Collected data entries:
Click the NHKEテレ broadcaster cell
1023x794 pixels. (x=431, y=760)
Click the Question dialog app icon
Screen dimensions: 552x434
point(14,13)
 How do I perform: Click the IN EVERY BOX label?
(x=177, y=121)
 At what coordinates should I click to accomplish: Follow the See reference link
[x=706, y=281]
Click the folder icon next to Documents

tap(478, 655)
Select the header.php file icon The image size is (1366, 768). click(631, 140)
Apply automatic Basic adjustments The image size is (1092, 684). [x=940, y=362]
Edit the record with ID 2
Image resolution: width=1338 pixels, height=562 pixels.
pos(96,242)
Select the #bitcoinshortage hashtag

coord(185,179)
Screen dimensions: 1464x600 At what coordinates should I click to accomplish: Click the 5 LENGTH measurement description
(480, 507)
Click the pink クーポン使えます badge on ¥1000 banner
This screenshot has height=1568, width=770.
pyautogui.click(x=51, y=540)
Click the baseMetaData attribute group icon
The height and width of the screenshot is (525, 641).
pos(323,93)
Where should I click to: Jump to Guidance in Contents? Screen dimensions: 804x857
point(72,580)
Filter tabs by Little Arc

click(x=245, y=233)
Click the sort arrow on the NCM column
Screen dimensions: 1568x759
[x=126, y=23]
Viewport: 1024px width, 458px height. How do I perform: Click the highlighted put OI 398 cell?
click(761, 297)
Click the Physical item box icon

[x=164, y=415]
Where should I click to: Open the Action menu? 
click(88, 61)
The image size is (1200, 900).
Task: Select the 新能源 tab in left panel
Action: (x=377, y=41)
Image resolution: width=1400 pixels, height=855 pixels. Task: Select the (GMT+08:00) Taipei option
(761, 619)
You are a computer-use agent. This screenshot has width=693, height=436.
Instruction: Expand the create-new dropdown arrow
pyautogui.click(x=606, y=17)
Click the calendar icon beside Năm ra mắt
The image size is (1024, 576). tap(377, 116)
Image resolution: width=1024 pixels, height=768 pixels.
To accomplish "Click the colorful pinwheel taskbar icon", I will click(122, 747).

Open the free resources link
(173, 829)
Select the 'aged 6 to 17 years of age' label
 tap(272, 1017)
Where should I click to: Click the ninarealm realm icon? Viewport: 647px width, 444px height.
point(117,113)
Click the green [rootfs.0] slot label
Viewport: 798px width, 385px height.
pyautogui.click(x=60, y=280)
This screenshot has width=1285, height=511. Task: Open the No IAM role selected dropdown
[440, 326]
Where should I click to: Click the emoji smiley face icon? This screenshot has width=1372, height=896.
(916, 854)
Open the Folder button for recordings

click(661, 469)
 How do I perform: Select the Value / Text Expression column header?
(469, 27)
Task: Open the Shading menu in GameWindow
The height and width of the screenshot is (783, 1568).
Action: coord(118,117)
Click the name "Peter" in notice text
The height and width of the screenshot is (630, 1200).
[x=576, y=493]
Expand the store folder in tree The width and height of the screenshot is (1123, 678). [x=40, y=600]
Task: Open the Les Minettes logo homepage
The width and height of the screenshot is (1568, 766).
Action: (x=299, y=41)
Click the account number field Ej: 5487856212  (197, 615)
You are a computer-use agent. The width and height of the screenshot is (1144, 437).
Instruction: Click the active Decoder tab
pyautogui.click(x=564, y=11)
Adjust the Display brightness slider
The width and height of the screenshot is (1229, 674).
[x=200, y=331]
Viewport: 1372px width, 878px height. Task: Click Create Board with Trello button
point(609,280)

[What the exercise asks] Check the lines above and copy each one that includes "agent".

[Answer for this exercise]
You are a computer-use agent. This screenshot has width=693, height=436.
You are a computer-use agent. The width and height of the screenshot is (1144, 437).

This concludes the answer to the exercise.